Zhao Tingting, Xiang Qian, Lie Beifeng, Chen Deqi, Li Minyi, Zhang Xi, Yang Junzheng, He Bao, Zhang Wei, Dong Ruixue, Liu Yadi, Gu Junling, Zhu Quan, Yao Yijing, Duan Tingting, Li Zhenghai, Xu Youhua
Faculty of Chinese Medicine, State Key Laboratory of Quality Research in Chinese Medicines, Macau University of Science and Technology, Taipa, Macao, PR China.
Institute of Consun Co. for Chinese Medicine in Kidney Diseases, Guangdong Consun Pharmaceutical Group, Dongpeng Road 71, Guangzhou, PR China.
Heliyon. 2023 Mar 2;9(3):e14171. doi: 10.1016/j.heliyon.2023.e14171. eCollection 2023 Mar.
Diabetic nephropathy (DN) is the primary cause of end-stage renal disease worldwide.

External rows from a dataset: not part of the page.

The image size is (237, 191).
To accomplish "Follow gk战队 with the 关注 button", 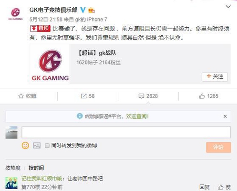I will (x=215, y=77).
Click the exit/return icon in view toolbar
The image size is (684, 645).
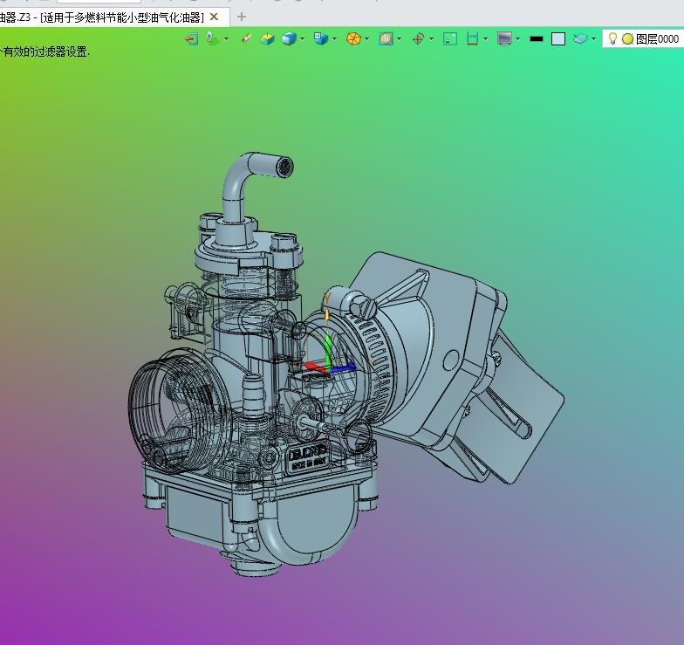point(191,38)
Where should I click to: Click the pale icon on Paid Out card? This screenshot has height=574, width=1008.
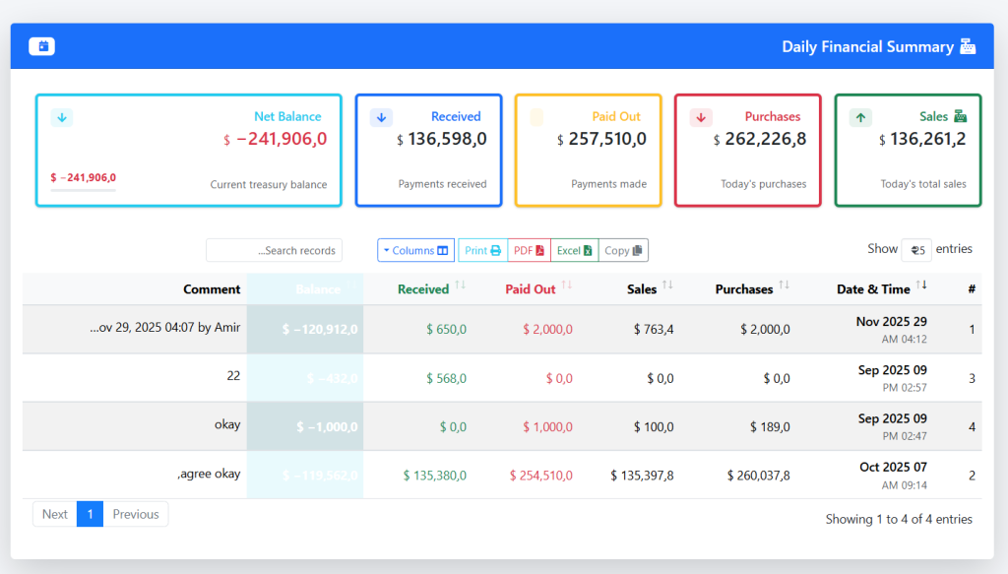coord(536,118)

Although etiology for DN is complex and still needs to be fully understood, lipid metabolism disorder is found to play a role in it. Previously, we found Yishen Huashi (YSHS) granule could inhibit diabetic damage and reduce level of microalbuminuria (mALB) in DN animals. To explore its role and mechanism in lipid metabolism under DN settings, this study was designed.

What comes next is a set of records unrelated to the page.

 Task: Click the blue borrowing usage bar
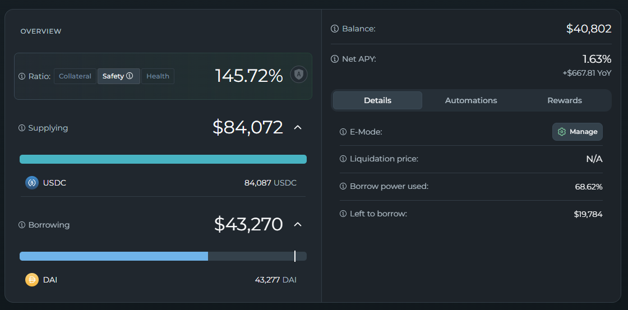pos(114,256)
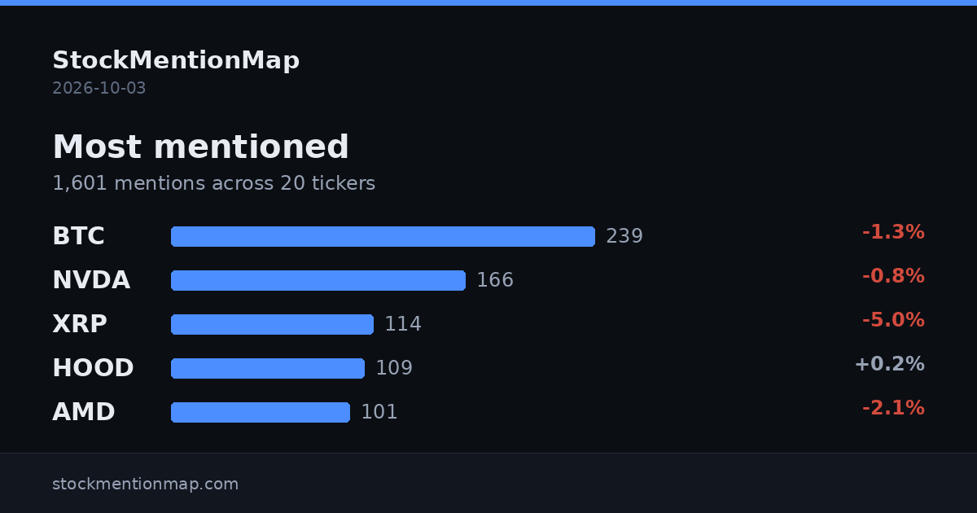Click the 1,601 mentions summary text
977x513 pixels.
point(214,184)
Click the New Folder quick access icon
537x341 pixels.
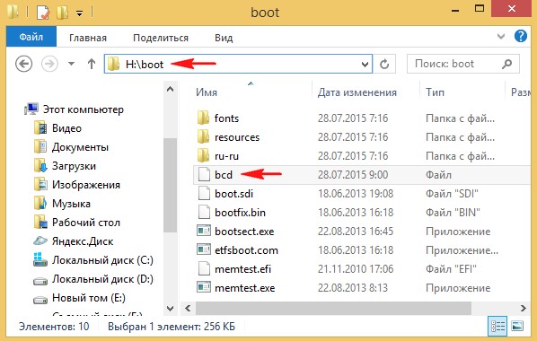pyautogui.click(x=62, y=13)
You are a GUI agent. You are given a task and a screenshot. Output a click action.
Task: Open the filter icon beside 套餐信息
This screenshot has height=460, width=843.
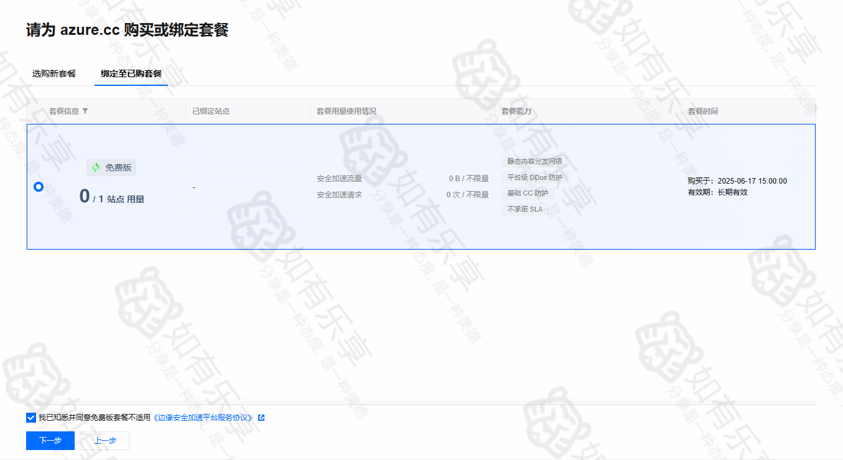pos(85,111)
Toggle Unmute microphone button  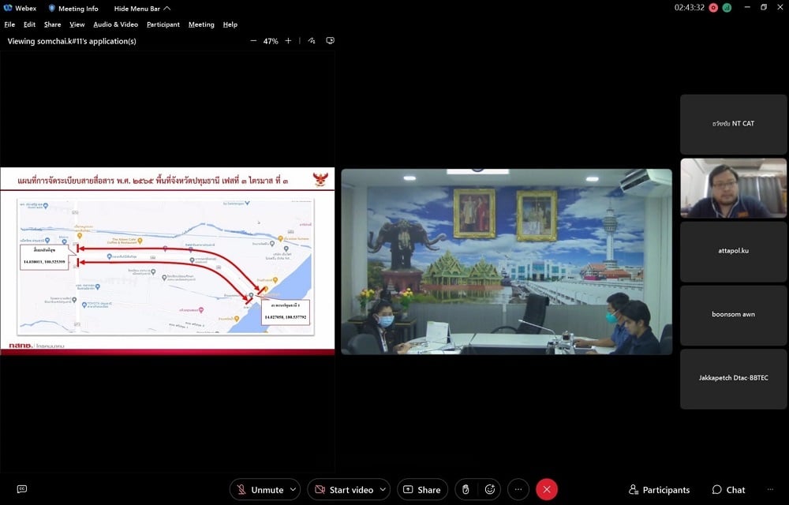(260, 489)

DN rats were induced by streptozotocin (STZ), HepG and CaCO cells were applied for study. Hematoxylin-Eosin (HE), periodic acid-Schiff (PAS) staining, and Transmission Electron Microscopy (TEM) were applied for histological observation; 16s Sequencing was used for intestinal microbiota composition analysis; western blotting (WB) and immunofluorescence were carried out for molecular biological study, and enzyme-linked immunosorbent assay (ELISA) was used for lipid determination.
YSHS administration significantly reduced levels of total cholesterol (TC), triglyceride (TG), and low-density lipoprotein (LDL-C), while increased level of high-density lipoprotein (HDL-C); meanwhile, histological changes and steatosis of the liver was ameliorated, integrity of the intestinal barrier was enhanced, and dysbacteriosis within intestinal lumen was ameliorated. Mechanism study found that YSHS modulated mitophagy within hepatocytes and inhibited mTOR/AMPK/PI3K/AKT signaling pathway.
In conclusion, we found in the present study that YSHS administration could ameliorate lipid metabolism disorder in DN animals, and its modulation on intestinal-liver axis played a significant role in it.
糖尿病肾病(DN)是全球终末期肾病的主要病因。尽管DN的病因复杂且仍需充分了解,但发现脂质代谢紊乱在其中起作用。此前,我们发现益肾化湿(YSHS)颗粒可抑制糖尿病损伤并降低DN动物的微量白蛋白尿(mALB)水平。为探讨其在DN背景下脂质代谢中的作用及机制,设计了本研究。
用链脲佐菌素(STZ)诱导DN大鼠,应用HepG和CaCO细胞进行研究。采用苏木精-伊红(HE)、过碘酸-希夫(PAS)染色及透射电子显微镜(TEM)进行组织学观察;采用16s测序分析肠道微生物群组成;进行蛋白质免疫印迹(WB)和免疫荧光进行分子生物学研究,采用酶联免疫吸附测定(ELISA)测定脂质。
给予YSHS可显著降低总胆固醇(TC)、甘油三酯(TG)和低密度脂蛋白(LDL-C)水平,同时提高高密度脂蛋白(HDL-C)水平;同时,肝脏的组织学变化和脂肪变性得到改善,肠屏障完整性增强,肠腔内的菌群失调得到改善。机制研究发现,YSHS调节肝细胞内的线粒体自噬并抑制mTOR/AMPK/PI3K/AKT信号通路。
总之,我们在本研究中发现,给予YSHS可改善DN动物的脂质代谢紊乱,其对肠-肝轴的调节在其中起重要作用。